(346e) Facile, Scalable Dendritic Cell-Derived Extracellular Blebs for a Cancer Vaccine

Authors: 
Thone, M., UC Irvine
Ingato, D., UC Irvine
Dixit, A., UC Irvine
Kwon, Y. J., UC Irvine
Immunotherapy activates the body’s own immune system to fight disease. This is commonly accomplished by the use of vaccines, which are capable of evoking T cell immune responses against specific antigens, allowing for targeted toxicity effects. In particular, dendritic cells (DCs) have been thoroughly investigated for use in vaccines as they are professional antigen presenters and have proven to facilitate T cell response in vivo for eradication of tumors. Furthermore, a patients’ own cells could be used to develop the therapy allowing for complete biocompatibility and personalization. While DC-based vaccines are promising, they suffer from inherent risks, poorly defined good manufacturing protocols, and poor storage capability. Instead, particles derived from cells termed extracellular vesicles (EVs) could be a promising alternative to maintain the bio-active properties of cells with fewer risks and a more stable design for transport and storage. DC-derived EVs have demonstrated eradication of tumors similarly or better than DCs generating the possibility for a cell-free cancer vaccine. However, similar to other EV applications, the use and clinical translation of EVs has been limited by low production efficiency and lack of homogeneity, which are critical factors in development of a safe and effective vaccine.
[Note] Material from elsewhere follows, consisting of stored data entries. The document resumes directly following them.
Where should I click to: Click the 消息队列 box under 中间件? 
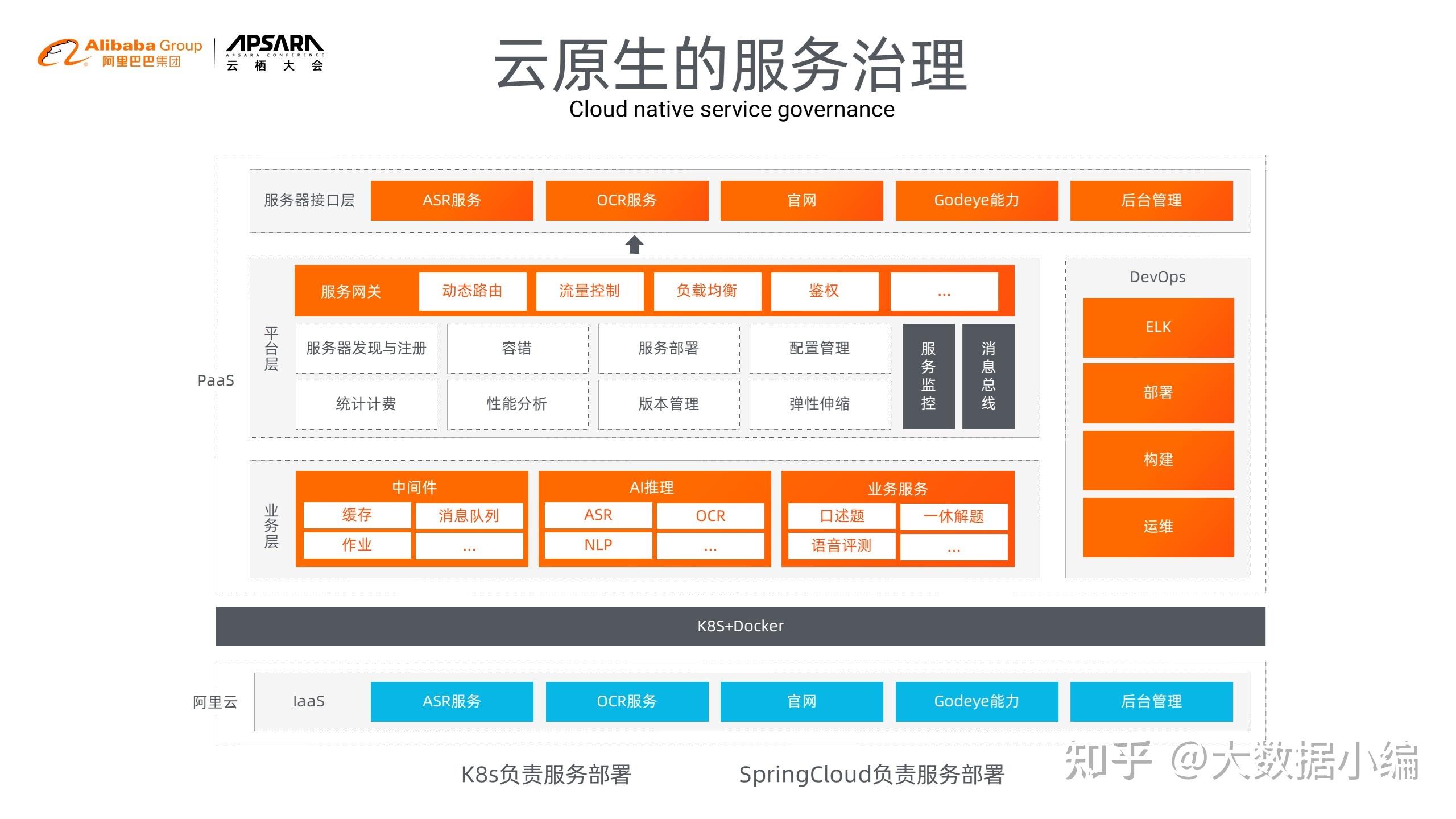469,516

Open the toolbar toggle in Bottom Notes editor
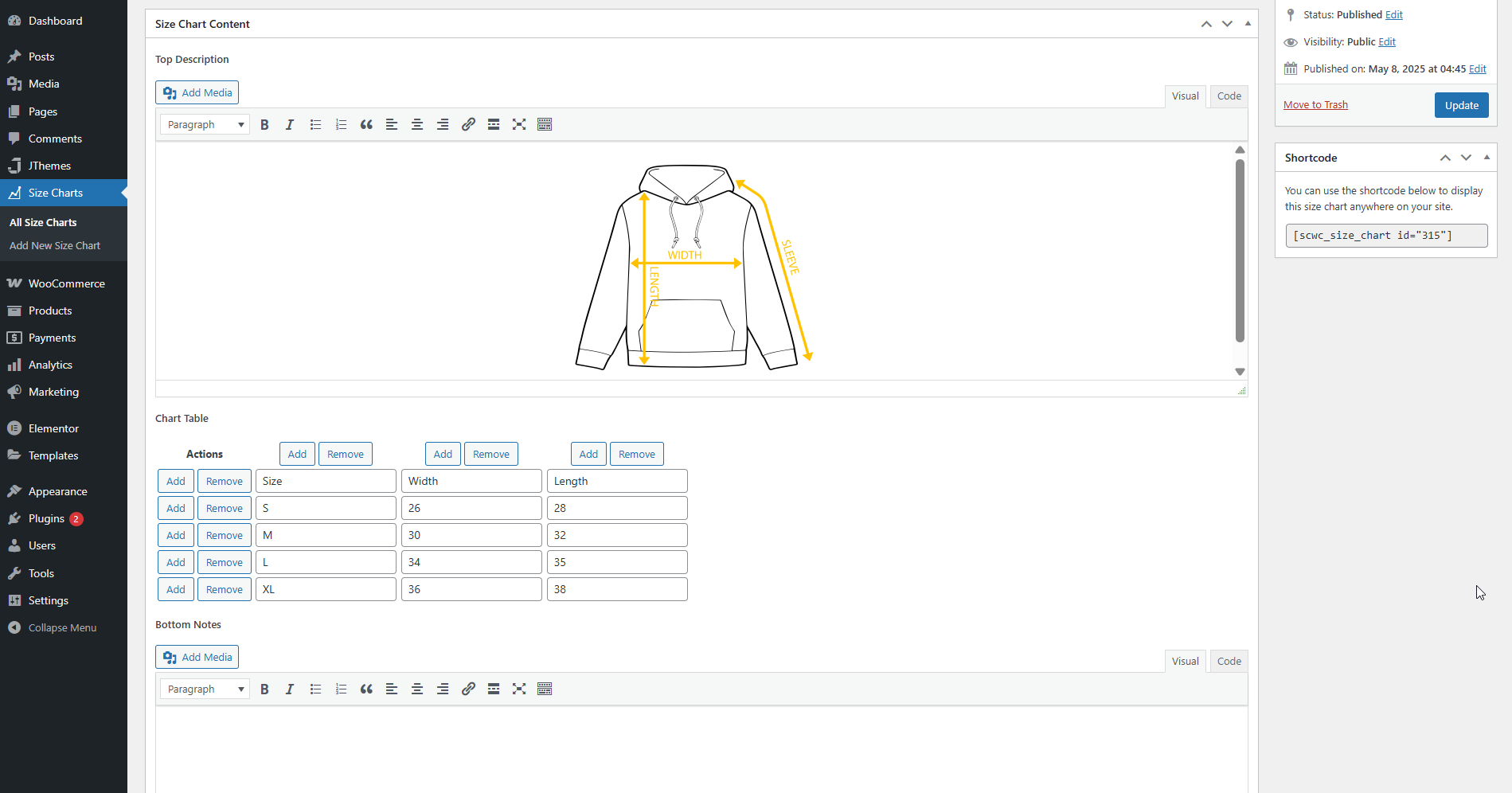[545, 689]
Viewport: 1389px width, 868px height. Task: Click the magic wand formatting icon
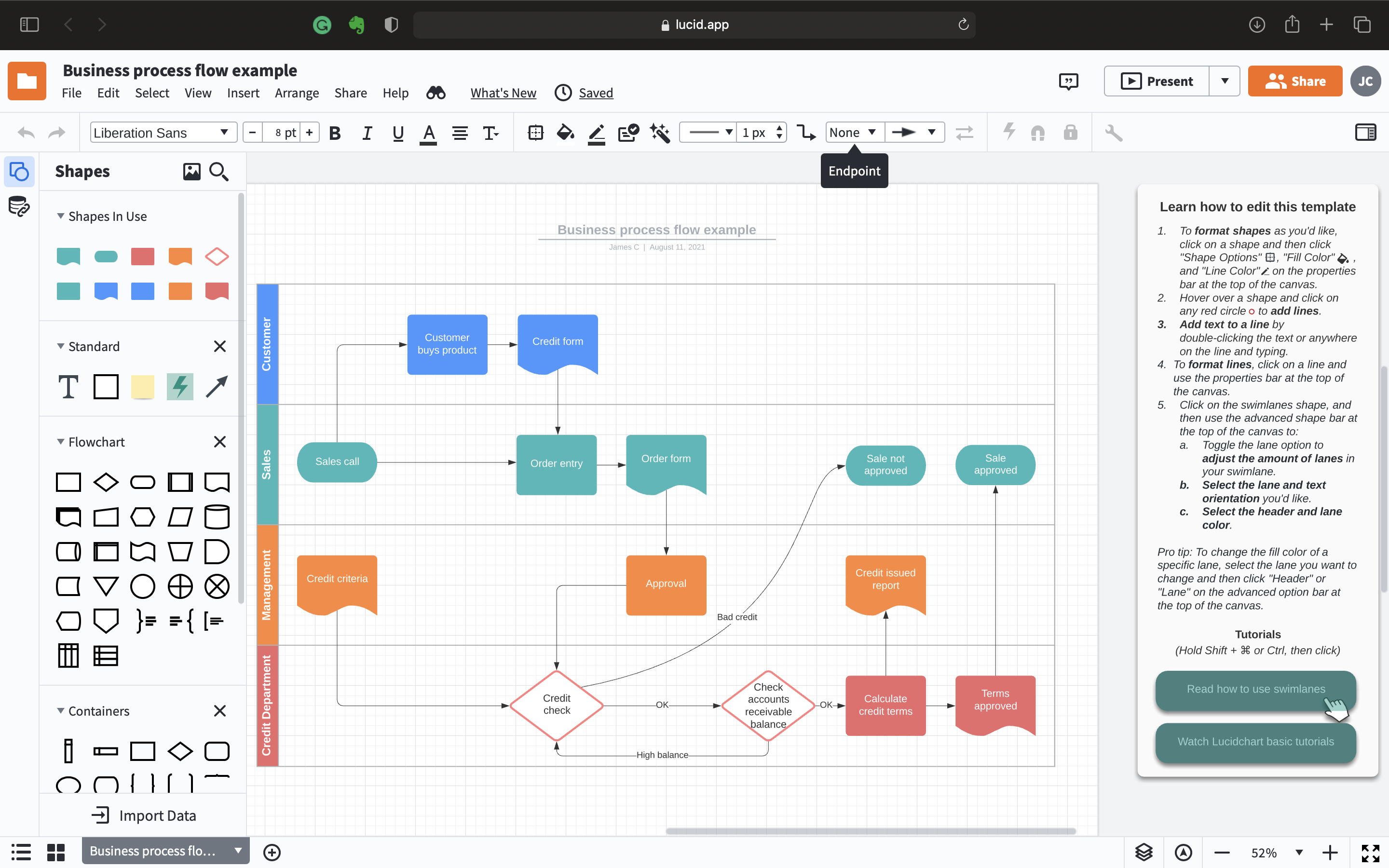point(659,133)
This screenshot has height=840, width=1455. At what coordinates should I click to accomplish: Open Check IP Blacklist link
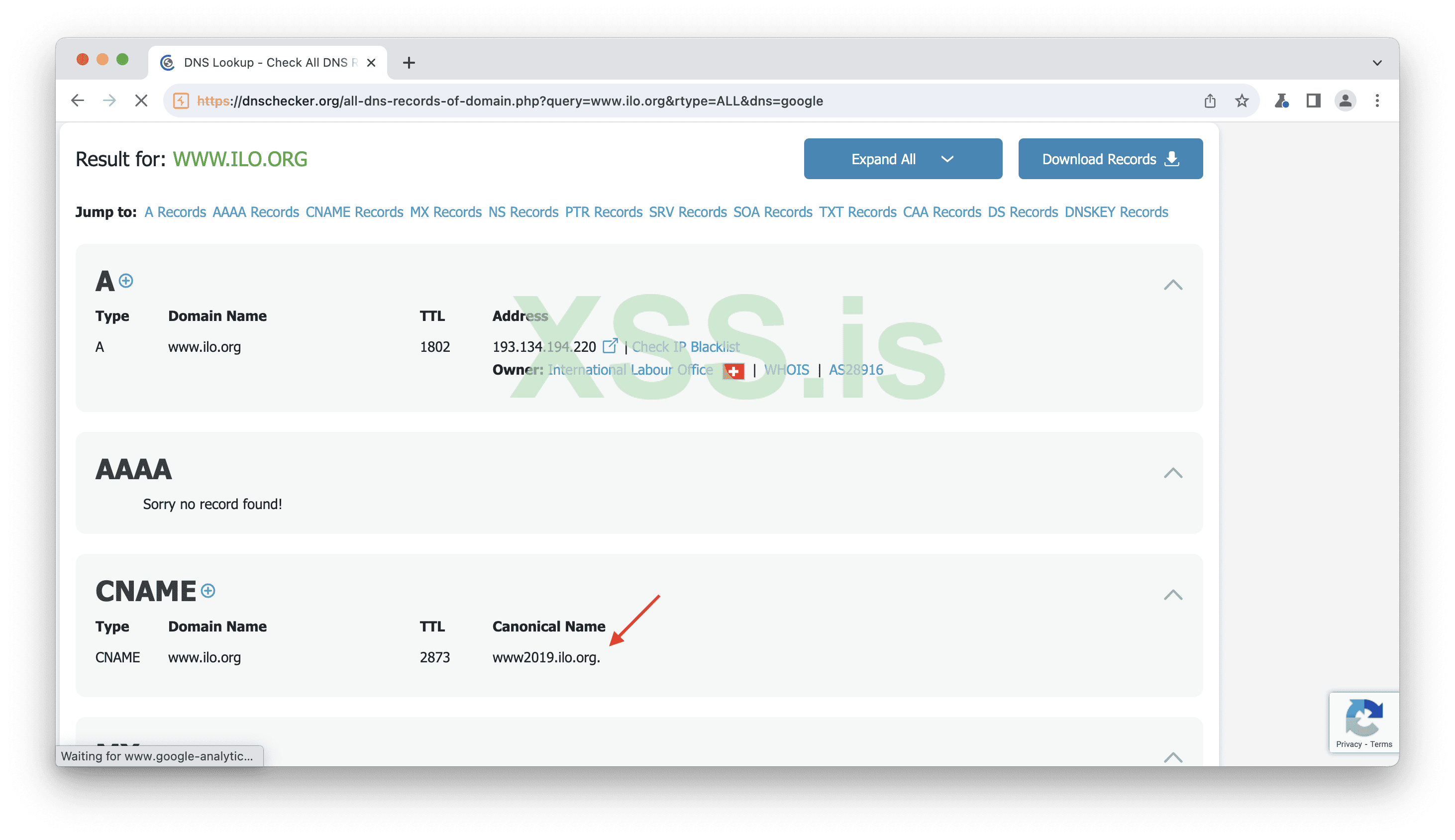(x=685, y=347)
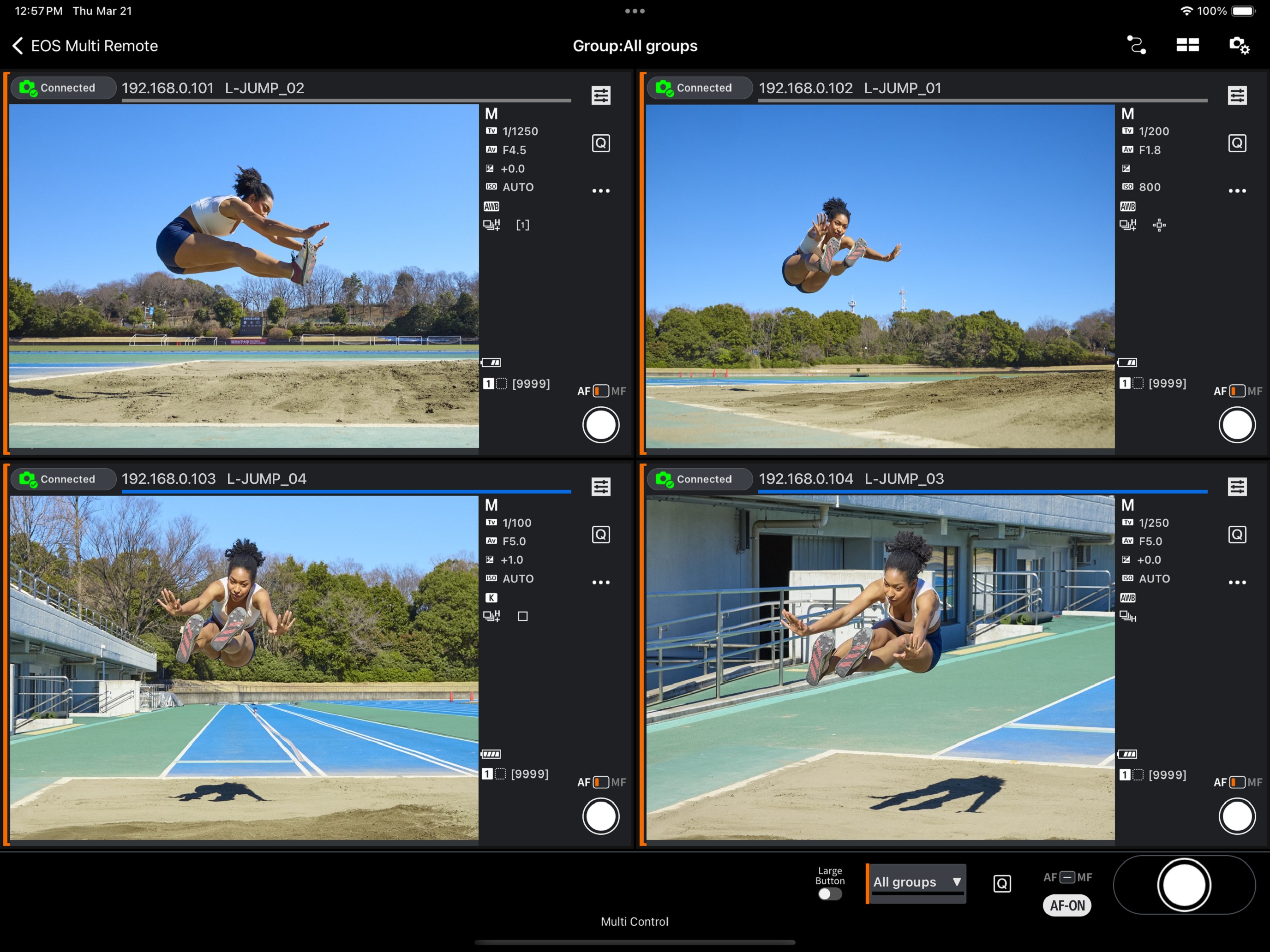
Task: Tap L-JUMP_04 live view image
Action: (x=244, y=667)
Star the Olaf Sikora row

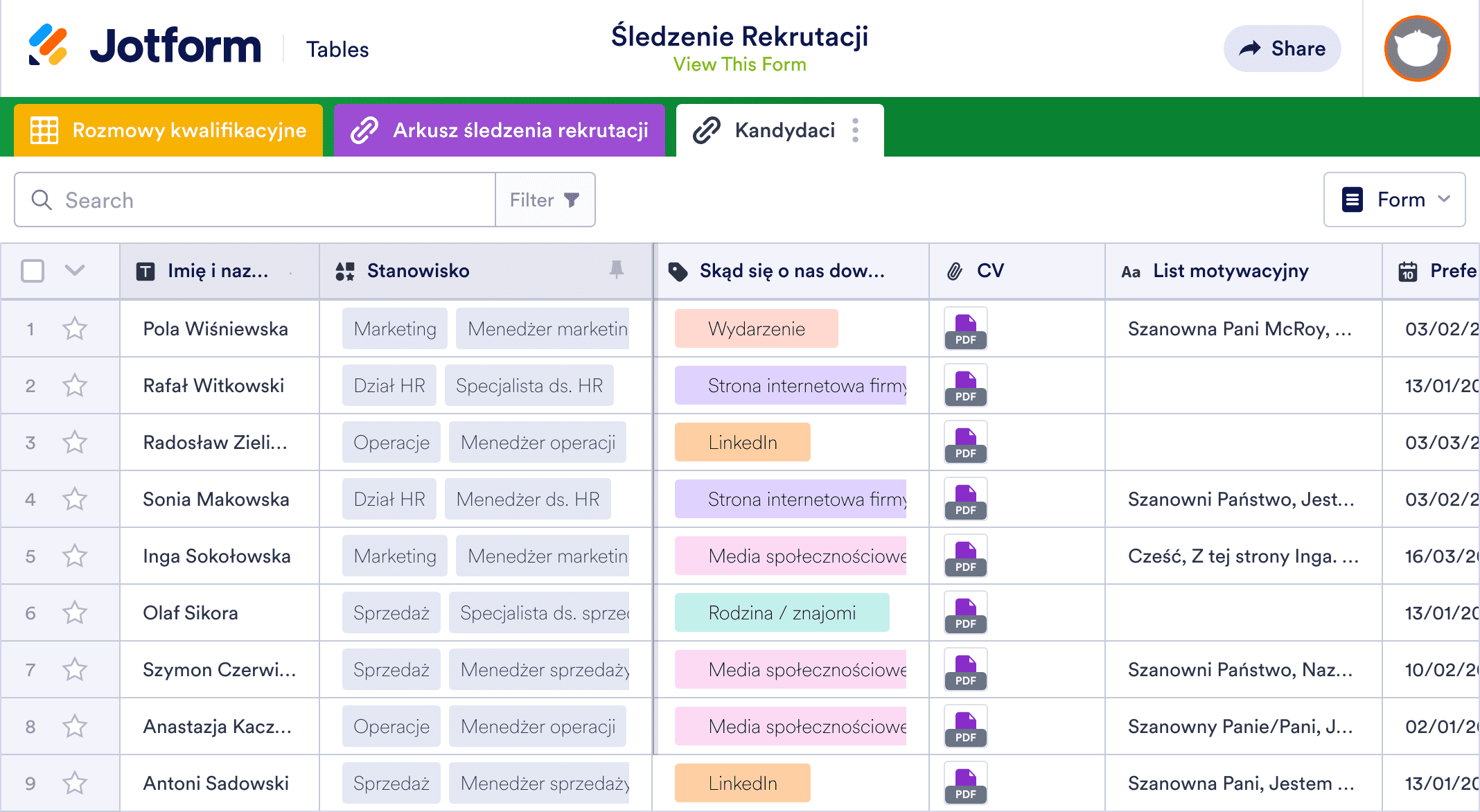pyautogui.click(x=75, y=612)
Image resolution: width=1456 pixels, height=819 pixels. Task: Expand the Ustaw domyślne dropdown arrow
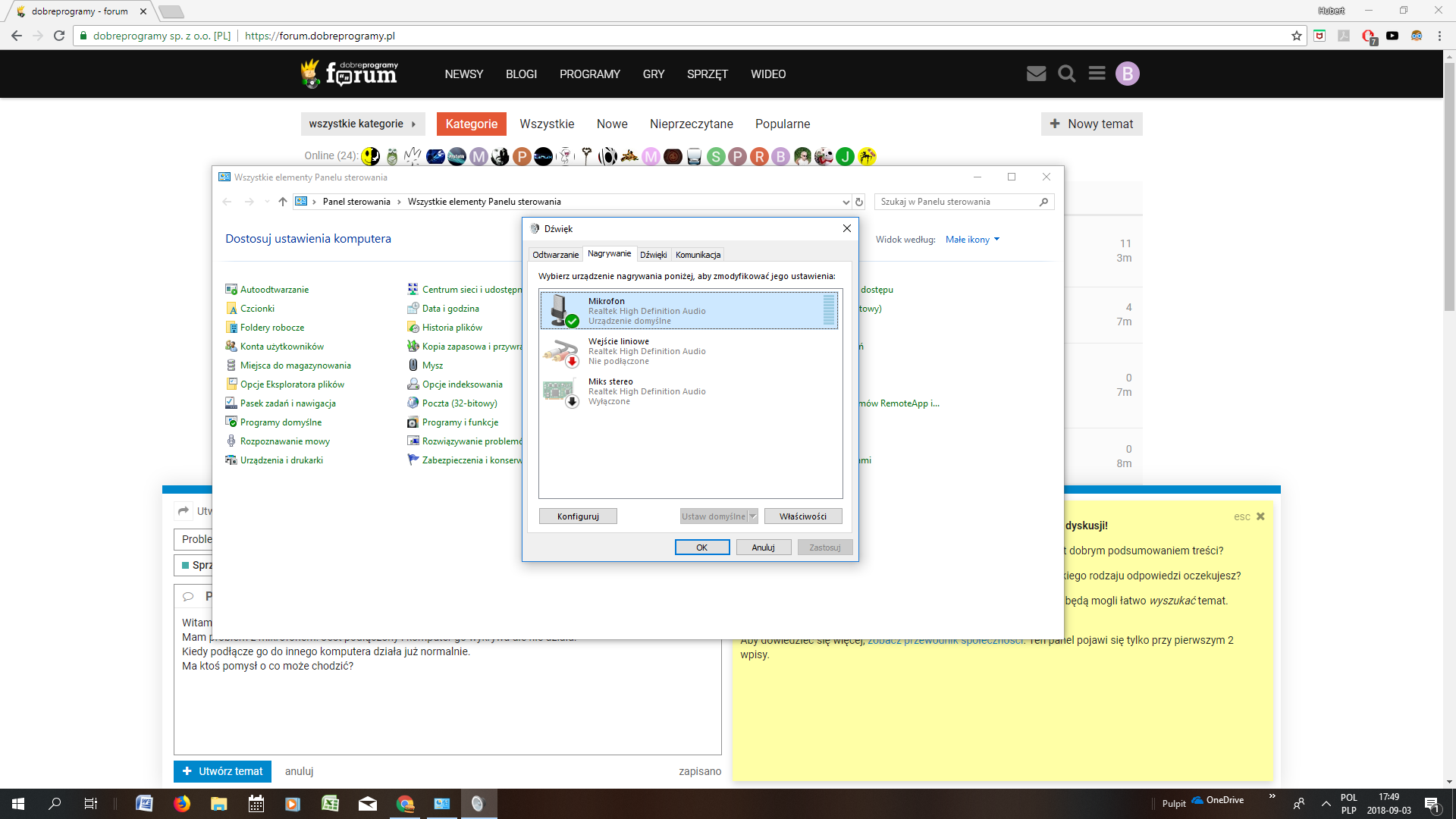pos(753,516)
We address these challenges by applying a unique chemically-induced production technique that initiates rapid blebbing of the DC membrane. This process generates high yields of micro-scale extracellular blebs (EBs) that are identical in cellular maturation state and presentation to their parent DCs. Both in vitro and in vivo, EBs from mature DCs induced potent T cell responses and were successful at preventing tumor growth in a tumor challenge. This technique presents a scalable option for producing safe cell-free vaccines that could meet commercial standardization requirements.